Anche gli stessi operatori sanitari si trovano in una situazione del tutto nuova per loro. Perché i pazienti, sia i più giovani che i più anziani, soffrono nel non poter vedere i propri parenti. Quelli più giovani che utilizzano facilmente il cellulare, in parte alleviano in questo modo la lontananza dai propri cari. I pazienti un po’ più anziani, pur possedendo un telefono, talvolta, non lo sanno usare, allora gli infermieri e gli OSS li aiutano a comporre il numero e chiamare i propri familiari. Vi sono poi i pazienti con Alzheimer o demenza, i quali non riescono a comprendere la situazione in cui si ritrovano, non vedendo i loro parenti si sentono abbandonati. Gli infermieri cercano di spiegare la situazione in modo semplice e di tranquillizzarli il più possibile, tenendogli compagnia e aiutandoli fisicamente e mentalmente. Dall’altra parte ci sono i parenti, che non potendo vedere i propri cari vivono con maggiore ansia la degenza dei loro congiunti; chiamano più volte al giorno nei reparti per sapere come stanno, se mangiano, se dormono, se ci sono segni di miglioramento… I medici cercano di aggiornarli costantemente, tuttavia, non poter vedere e sentire il proprio caro direttamente crea un senso di smarrimento e preoccupazione.
Non dobbiamo dimenticarci, inoltre, delle famiglie che hanno a casa un congiunto allettato. Come è facile comprendere diventa un impegno per tutta la famiglia che vede condizionato il proprio ritmo di vita. Senza dimenticare l’impegno economico che talvolta la famiglia deve affrontare.
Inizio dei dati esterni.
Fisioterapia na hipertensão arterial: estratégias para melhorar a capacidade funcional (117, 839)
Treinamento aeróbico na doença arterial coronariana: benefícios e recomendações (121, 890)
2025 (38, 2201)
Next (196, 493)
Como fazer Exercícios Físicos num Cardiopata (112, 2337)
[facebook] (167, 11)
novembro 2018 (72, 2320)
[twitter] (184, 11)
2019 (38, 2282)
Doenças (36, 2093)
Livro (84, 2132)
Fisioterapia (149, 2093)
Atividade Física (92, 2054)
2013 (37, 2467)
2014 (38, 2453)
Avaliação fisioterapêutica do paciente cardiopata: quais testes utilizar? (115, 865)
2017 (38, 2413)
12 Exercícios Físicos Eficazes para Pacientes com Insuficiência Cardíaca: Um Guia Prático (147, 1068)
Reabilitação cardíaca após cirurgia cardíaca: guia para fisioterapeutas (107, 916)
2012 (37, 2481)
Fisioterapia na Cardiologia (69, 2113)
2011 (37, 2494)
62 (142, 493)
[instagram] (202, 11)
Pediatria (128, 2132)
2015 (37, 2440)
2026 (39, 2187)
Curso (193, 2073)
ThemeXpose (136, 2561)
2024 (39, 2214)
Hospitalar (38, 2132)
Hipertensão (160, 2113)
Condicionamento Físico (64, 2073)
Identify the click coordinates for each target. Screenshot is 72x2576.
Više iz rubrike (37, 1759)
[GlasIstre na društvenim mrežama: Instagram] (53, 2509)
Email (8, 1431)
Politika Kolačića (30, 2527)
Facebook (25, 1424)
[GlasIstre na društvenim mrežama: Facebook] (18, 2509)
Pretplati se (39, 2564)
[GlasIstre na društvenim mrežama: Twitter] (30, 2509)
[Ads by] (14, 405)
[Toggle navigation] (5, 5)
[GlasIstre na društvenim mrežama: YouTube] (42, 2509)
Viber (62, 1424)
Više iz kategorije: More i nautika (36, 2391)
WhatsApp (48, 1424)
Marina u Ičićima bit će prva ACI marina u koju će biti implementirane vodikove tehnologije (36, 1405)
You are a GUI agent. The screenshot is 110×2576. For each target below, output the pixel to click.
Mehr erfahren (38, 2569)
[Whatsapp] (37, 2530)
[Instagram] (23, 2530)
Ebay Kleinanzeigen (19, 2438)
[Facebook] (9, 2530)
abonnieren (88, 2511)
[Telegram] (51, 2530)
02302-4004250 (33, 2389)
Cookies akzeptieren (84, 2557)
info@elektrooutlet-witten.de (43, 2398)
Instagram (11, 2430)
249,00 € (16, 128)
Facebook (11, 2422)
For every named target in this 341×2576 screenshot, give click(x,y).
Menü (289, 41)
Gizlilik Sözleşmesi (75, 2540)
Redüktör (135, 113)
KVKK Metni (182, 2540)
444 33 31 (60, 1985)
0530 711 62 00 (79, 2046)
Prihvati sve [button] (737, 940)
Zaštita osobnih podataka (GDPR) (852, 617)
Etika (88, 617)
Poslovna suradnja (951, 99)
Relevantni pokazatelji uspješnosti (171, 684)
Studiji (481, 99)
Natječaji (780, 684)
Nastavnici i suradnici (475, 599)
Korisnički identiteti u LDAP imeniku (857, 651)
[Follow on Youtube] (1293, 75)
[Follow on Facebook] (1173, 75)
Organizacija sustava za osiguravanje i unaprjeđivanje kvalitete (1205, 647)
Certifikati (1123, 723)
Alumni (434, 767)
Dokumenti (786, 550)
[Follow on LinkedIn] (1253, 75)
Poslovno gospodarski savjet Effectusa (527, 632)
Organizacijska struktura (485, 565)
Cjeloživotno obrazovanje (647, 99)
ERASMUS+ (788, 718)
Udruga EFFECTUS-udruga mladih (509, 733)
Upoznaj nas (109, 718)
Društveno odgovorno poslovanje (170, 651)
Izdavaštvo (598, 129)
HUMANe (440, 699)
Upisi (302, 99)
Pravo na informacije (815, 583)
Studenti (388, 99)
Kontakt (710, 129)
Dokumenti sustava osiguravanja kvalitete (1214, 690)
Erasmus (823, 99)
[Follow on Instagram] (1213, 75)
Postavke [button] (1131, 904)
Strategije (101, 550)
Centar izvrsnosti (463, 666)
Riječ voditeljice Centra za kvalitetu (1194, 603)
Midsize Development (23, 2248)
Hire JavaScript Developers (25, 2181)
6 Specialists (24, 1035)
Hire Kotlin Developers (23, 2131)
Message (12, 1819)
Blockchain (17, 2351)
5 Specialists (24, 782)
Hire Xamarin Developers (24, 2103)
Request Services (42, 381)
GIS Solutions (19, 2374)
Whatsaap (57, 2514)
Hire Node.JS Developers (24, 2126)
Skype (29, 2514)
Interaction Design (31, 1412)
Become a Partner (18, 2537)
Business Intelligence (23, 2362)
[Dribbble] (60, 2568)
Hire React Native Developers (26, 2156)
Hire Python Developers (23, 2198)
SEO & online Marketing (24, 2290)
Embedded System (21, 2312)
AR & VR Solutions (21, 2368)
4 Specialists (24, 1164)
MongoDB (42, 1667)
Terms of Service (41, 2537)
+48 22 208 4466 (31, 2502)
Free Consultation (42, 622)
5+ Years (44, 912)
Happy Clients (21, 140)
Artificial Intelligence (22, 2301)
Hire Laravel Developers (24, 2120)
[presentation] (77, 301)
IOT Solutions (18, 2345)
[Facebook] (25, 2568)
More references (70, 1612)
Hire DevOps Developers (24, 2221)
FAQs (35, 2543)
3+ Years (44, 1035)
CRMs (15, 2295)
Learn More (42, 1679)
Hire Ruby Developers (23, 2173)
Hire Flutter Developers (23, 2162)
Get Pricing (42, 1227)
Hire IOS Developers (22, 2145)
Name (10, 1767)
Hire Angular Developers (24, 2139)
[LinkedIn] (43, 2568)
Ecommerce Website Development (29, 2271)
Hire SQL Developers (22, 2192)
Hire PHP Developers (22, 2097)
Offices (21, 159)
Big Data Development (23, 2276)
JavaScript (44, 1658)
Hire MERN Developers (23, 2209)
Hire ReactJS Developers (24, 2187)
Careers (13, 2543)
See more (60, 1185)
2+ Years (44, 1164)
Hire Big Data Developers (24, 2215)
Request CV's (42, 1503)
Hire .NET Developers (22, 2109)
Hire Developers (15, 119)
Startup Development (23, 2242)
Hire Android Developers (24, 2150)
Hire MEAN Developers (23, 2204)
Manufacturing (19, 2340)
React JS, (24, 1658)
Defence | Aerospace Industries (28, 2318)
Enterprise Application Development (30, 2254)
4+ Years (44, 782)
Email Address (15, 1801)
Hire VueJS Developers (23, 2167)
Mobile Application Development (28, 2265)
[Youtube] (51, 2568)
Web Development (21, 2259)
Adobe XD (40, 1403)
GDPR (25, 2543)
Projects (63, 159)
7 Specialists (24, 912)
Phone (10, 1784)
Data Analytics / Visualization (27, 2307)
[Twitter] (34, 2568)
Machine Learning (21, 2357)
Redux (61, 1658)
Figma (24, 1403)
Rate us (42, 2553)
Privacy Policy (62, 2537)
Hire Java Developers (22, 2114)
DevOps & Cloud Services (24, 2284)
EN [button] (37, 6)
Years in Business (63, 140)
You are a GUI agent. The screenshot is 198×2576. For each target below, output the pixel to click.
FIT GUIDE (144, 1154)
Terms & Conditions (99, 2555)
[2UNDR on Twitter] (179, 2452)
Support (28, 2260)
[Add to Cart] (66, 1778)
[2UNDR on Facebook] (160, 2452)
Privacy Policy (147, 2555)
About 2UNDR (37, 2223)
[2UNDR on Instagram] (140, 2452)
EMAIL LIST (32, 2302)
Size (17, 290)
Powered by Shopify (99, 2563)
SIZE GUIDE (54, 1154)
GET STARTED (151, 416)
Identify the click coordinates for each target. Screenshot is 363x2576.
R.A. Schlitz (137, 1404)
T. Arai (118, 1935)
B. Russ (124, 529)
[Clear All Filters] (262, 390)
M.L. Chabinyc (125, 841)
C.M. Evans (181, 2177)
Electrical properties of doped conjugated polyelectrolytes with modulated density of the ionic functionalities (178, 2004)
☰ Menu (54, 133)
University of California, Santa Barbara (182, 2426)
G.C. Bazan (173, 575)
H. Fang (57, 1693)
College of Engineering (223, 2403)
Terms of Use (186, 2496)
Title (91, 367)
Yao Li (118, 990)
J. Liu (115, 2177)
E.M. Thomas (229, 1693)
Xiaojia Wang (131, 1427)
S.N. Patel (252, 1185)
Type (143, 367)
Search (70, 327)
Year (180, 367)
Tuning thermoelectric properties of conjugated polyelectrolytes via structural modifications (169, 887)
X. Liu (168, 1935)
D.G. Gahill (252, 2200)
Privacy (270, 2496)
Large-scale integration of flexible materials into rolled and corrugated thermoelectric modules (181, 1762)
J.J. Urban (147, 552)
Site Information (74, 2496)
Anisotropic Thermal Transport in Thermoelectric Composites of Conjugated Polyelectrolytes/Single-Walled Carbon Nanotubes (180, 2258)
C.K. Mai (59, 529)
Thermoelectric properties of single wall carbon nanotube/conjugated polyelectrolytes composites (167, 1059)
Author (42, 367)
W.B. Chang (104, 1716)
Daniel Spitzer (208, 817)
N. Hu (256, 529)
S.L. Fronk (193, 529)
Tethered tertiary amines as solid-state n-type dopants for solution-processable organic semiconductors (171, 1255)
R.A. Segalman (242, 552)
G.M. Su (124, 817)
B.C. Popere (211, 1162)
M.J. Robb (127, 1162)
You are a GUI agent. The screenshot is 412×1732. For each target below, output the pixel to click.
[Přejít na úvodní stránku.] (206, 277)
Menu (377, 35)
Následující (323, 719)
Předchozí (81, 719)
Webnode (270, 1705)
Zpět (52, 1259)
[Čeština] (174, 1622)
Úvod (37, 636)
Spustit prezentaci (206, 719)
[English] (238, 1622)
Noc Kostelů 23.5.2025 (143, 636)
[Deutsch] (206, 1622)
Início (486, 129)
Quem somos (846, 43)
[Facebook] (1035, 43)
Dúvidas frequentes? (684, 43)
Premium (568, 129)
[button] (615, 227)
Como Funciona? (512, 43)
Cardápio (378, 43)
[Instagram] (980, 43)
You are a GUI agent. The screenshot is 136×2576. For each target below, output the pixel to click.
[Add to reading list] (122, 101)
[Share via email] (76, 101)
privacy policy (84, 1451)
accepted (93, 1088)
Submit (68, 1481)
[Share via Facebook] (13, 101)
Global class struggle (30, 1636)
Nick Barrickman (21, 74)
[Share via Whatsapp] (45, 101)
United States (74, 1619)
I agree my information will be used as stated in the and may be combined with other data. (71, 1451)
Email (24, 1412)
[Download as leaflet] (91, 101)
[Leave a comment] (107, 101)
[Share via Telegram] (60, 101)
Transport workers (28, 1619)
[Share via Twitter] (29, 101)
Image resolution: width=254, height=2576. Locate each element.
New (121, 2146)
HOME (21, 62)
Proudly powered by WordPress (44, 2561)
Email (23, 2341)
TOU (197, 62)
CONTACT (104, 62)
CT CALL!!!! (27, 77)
Se da un lato la famiglia è impegnata, dall’altro è felice perché può curarlo amorevolmente.
Vorrei concludere questa breve riflessione facendo mie le parole che Papa Francesco ha pronunciato in occasione della quarta Giornata mondiale dei poveri: “Tendere la mano è un segno: un segno che richiama immediatamente alla prossimità, alla solidarietà, all’amore. … La mano tesa del medico che si preoccupa di ogni paziente cercando di trovare il rimedio giusto. La mano tesa dell’infermiera e dell’infermiere che, ben oltre i loro orari di lavoro, rimangono ad accudire i malati. La mano tesa di chi lavora nell’amministrazione e procura i mezzi per salvare quante più vite possibile. La mano tesa del farmacista esposto a tante richieste in un rischioso contatto con la gente. La mano tesa del sacerdote che benedice con lo strazio nel cuore. … E altre mani tese potremmo ancora descrivere fino a comporre una litania di opere di bene. Tutte queste mani hanno sfidato il contagio e la paura pur di dare sostegno e consolazione”. Ecco nella mia esperienza ho potuto constatare quanto sono vere queste parole, anche se talvolta, tutto ciò dall’esterno non è percepito.